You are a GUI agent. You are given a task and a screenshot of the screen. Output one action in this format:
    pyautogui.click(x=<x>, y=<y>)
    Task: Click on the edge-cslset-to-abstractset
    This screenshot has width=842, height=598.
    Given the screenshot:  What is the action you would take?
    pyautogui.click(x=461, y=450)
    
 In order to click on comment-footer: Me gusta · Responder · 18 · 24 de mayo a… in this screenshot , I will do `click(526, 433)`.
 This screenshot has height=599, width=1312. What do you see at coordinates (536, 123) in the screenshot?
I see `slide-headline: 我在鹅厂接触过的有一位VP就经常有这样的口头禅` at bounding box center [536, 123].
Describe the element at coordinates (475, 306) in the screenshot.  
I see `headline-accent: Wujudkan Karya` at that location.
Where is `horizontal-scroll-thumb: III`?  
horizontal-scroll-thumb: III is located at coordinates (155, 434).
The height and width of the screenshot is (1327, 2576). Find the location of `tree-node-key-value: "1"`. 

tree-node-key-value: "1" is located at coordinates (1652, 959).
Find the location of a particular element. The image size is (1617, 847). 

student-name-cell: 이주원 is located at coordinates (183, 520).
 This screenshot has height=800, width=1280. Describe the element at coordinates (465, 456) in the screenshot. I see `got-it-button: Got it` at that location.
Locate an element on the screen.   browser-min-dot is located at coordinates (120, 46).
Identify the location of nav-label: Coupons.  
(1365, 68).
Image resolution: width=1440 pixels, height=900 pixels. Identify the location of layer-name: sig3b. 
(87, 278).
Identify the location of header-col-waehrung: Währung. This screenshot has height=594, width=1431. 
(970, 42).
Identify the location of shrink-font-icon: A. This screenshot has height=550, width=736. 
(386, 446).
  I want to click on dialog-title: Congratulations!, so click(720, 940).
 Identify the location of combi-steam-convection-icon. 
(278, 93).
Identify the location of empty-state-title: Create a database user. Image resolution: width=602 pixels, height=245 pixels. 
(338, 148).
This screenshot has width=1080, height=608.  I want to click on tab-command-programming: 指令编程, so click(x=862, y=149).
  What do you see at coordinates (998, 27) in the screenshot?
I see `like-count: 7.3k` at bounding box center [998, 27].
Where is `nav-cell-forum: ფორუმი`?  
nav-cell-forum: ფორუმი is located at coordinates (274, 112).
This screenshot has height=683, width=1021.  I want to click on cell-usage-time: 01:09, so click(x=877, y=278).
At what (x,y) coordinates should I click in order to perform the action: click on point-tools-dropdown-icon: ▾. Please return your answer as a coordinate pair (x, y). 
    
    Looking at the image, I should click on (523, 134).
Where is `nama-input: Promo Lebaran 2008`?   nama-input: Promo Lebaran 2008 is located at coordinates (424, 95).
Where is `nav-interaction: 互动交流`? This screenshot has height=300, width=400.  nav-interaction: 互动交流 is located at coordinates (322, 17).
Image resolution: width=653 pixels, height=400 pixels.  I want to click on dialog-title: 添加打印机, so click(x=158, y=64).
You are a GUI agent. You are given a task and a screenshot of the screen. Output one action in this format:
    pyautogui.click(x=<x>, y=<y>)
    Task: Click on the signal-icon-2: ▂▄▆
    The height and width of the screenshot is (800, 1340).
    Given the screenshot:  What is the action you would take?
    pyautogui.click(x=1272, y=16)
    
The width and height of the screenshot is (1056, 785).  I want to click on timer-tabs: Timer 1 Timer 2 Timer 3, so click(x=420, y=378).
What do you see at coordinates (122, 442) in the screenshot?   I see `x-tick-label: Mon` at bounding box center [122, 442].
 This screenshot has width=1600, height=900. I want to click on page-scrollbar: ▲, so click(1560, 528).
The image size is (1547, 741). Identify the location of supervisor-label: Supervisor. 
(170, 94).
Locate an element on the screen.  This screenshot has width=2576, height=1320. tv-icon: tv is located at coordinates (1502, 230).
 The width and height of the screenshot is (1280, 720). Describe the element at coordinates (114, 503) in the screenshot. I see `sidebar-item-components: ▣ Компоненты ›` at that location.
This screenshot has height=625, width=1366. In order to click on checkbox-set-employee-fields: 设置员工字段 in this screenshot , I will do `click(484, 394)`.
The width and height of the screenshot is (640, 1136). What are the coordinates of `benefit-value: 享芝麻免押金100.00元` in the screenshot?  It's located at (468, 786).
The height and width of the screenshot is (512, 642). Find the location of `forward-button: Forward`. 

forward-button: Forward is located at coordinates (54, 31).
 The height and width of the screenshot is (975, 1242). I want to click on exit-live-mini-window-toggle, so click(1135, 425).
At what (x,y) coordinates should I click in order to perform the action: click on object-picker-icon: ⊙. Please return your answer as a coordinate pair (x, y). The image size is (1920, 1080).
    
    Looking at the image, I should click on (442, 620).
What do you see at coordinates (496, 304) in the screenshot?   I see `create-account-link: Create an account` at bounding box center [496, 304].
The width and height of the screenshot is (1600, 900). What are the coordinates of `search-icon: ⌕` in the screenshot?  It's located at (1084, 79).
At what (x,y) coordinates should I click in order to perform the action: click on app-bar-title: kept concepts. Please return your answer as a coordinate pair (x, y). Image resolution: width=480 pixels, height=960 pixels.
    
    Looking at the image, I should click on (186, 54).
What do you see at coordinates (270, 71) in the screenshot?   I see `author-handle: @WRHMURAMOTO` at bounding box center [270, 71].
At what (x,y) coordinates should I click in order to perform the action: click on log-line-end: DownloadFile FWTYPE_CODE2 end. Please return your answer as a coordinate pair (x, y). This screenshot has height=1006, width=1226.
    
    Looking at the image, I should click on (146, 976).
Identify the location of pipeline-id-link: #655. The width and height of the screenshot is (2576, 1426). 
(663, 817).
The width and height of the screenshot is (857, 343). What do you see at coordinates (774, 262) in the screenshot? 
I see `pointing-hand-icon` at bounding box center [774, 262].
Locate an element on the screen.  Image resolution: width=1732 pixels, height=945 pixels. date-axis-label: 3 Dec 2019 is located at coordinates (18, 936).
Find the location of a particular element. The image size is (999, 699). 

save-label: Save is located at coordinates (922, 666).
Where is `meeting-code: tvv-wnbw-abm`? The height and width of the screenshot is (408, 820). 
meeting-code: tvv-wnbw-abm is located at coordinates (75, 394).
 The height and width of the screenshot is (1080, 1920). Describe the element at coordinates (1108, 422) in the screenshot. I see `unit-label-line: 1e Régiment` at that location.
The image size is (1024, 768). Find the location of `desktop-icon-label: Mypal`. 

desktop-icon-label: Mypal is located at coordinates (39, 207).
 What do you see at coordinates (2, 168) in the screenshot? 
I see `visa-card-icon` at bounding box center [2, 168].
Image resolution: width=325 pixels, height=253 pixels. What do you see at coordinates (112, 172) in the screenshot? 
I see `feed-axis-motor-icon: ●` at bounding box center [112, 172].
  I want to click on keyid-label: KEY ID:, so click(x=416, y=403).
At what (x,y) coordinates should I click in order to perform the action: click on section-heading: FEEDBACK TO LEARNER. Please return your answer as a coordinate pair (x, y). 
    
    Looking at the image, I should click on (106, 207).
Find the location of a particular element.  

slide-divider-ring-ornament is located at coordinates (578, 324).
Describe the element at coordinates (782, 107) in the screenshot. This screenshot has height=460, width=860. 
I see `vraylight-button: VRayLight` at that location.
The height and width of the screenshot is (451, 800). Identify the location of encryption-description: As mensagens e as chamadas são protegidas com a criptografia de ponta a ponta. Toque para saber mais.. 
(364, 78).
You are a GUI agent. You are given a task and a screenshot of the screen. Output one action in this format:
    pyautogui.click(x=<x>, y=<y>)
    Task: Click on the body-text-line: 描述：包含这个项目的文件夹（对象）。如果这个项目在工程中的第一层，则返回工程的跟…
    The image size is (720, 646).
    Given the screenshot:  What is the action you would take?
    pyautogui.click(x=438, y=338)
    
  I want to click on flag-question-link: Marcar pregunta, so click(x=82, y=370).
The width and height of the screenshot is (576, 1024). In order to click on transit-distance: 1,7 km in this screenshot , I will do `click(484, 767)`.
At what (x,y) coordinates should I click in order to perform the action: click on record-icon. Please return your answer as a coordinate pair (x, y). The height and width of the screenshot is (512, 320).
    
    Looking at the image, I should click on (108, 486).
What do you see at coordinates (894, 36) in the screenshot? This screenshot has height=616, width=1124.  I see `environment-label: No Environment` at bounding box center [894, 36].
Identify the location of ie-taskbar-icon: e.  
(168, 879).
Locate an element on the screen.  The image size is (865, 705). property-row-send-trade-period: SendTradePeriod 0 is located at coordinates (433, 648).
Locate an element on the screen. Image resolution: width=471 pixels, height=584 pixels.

========

▸ **ASSIGNMENT**:
Return the lines from the one containing "Describe the element at coordinates (475, 306)" up to and including the one containing "This screenshot has height=683, width=1021.", reproduced exactly as they appear in the records.

▸ **ANSWER BELOW**:
Describe the element at coordinates (475, 306) in the screenshot.  
I see `headline-accent: Wujudkan Karya` at that location.
Where is `horizontal-scroll-thumb: III`?  
horizontal-scroll-thumb: III is located at coordinates (155, 434).
The height and width of the screenshot is (1327, 2576). Find the location of `tree-node-key-value: "1"`. 

tree-node-key-value: "1" is located at coordinates (1652, 959).
Find the location of a particular element. The image size is (1617, 847). 

student-name-cell: 이주원 is located at coordinates (183, 520).
 This screenshot has height=800, width=1280. Describe the element at coordinates (465, 456) in the screenshot. I see `got-it-button: Got it` at that location.
Locate an element on the screen.   browser-min-dot is located at coordinates (120, 46).
Identify the location of nav-label: Coupons.  
(1365, 68).
Image resolution: width=1440 pixels, height=900 pixels. Identify the location of layer-name: sig3b. 
(87, 278).
Identify the location of header-col-waehrung: Währung. This screenshot has height=594, width=1431. 
(970, 42).
Identify the location of shrink-font-icon: A. This screenshot has height=550, width=736. 
(386, 446).
  I want to click on dialog-title: Congratulations!, so click(720, 940).
 Identify the location of combi-steam-convection-icon. 
(278, 93).
Identify the location of empty-state-title: Create a database user. Image resolution: width=602 pixels, height=245 pixels. 
(338, 148).
This screenshot has width=1080, height=608.  I want to click on tab-command-programming: 指令编程, so click(x=862, y=149).
  What do you see at coordinates (998, 27) in the screenshot?
I see `like-count: 7.3k` at bounding box center [998, 27].
Where is `nav-cell-forum: ფორუმი`?  
nav-cell-forum: ფორუმი is located at coordinates (274, 112).
This screenshot has height=683, width=1021.  I want to click on cell-usage-time: 01:09, so click(x=877, y=278).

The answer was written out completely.